:: INFORMATION GIVEN ::

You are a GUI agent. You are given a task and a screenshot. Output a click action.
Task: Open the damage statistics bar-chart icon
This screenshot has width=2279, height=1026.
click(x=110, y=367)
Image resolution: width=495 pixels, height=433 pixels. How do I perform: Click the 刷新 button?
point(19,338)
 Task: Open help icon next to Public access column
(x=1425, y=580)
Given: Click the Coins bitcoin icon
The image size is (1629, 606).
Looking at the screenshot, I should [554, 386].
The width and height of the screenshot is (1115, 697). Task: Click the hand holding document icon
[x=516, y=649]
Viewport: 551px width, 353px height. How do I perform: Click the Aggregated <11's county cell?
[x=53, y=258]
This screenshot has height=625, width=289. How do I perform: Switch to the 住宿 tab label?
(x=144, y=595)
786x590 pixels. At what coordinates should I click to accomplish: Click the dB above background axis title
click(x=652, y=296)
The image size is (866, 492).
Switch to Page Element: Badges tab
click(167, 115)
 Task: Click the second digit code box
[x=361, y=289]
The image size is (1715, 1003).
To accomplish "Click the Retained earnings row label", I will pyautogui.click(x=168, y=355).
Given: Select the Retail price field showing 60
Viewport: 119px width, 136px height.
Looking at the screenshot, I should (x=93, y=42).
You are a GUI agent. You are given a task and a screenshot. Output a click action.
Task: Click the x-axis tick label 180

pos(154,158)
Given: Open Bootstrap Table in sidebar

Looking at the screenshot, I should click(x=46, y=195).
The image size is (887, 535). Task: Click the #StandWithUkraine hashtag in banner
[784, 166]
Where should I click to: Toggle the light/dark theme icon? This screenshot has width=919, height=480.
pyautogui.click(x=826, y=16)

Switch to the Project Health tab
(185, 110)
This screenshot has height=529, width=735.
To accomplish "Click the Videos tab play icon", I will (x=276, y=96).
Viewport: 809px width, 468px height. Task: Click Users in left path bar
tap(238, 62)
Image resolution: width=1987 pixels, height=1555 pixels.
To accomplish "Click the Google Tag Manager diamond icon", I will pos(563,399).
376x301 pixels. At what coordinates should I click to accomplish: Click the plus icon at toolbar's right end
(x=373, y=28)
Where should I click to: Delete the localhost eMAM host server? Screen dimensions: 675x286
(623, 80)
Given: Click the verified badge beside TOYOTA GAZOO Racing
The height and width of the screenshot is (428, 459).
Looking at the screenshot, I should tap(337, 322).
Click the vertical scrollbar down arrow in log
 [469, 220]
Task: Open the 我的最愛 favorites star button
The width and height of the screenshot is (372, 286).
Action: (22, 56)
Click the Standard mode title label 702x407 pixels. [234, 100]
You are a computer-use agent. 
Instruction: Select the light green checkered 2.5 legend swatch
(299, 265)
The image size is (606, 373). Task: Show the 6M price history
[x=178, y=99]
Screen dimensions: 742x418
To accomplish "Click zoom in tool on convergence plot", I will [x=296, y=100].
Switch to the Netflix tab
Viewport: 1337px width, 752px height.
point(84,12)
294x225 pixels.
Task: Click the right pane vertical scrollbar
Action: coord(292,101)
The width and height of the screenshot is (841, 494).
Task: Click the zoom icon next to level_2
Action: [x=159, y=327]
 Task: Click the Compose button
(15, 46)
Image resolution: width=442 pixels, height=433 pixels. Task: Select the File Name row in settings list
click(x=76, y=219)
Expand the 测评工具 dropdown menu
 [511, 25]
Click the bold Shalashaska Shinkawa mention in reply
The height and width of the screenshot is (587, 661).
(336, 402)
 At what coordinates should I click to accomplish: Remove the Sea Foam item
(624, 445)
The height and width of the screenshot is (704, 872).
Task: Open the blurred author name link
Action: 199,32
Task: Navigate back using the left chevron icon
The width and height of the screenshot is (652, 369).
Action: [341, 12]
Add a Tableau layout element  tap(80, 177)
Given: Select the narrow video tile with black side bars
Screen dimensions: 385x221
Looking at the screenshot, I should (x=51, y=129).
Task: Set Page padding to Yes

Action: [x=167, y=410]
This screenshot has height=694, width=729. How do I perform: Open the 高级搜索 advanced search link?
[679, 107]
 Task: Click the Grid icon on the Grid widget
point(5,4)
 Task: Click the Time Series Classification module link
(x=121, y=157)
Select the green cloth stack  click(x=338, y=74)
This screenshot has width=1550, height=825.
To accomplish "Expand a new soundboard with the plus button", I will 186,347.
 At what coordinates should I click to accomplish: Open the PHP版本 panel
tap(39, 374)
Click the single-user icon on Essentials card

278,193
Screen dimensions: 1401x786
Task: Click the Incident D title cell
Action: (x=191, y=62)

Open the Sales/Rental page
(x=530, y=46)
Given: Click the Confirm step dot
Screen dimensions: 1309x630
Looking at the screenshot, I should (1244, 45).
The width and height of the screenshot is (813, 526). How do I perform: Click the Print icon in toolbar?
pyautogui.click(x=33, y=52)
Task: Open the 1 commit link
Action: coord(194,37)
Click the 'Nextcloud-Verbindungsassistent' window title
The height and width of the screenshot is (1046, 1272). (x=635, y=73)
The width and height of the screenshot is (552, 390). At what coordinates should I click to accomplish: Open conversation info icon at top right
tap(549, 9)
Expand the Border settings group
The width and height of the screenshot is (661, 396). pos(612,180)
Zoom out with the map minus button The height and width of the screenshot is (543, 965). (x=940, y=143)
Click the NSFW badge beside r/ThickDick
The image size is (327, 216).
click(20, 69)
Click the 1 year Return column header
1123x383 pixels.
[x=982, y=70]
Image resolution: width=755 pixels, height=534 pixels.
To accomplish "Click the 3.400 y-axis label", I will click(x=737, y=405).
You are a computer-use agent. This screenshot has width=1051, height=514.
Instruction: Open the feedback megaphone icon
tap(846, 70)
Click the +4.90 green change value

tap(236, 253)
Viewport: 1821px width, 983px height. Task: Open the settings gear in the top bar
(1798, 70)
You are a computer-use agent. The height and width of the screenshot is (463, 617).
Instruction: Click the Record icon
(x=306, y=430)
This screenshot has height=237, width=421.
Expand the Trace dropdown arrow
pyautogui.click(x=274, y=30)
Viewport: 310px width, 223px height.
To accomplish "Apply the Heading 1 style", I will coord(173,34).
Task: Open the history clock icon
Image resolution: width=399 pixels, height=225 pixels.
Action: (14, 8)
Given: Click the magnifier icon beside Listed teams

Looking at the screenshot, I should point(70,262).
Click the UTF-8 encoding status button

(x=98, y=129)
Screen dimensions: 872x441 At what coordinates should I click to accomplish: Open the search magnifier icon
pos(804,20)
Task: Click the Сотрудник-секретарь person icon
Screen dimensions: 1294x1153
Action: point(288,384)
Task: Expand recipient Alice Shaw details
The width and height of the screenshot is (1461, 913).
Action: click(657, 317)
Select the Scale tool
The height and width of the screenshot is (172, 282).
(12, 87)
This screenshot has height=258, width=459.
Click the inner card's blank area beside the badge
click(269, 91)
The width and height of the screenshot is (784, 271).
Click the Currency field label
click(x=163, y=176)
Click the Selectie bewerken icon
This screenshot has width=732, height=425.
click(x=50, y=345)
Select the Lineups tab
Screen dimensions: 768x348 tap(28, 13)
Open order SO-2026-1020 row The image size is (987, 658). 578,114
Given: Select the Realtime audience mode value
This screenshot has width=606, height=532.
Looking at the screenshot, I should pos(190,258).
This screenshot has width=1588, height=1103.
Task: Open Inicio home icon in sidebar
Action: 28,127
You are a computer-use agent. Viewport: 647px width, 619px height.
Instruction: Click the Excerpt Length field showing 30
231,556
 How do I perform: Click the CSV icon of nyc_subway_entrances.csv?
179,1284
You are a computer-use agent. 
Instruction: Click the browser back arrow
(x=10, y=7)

:: TASK BRIEF ::
Can you rescale the material starting with the line containing "Task: Click the second digit code box" and going on through the line containing "will pyautogui.click(x=168, y=355)."? Give those lines again in full, requests included, multiplying only the coordinates in the answers by 2.2 and rounding each to a whole number, with halves rounded up.

:: THE SOLUTION ::
 Task: Click the second digit code box
[x=794, y=636]
The image size is (1715, 1003).
To accomplish "Click the Retained earnings row label", I will pyautogui.click(x=370, y=781).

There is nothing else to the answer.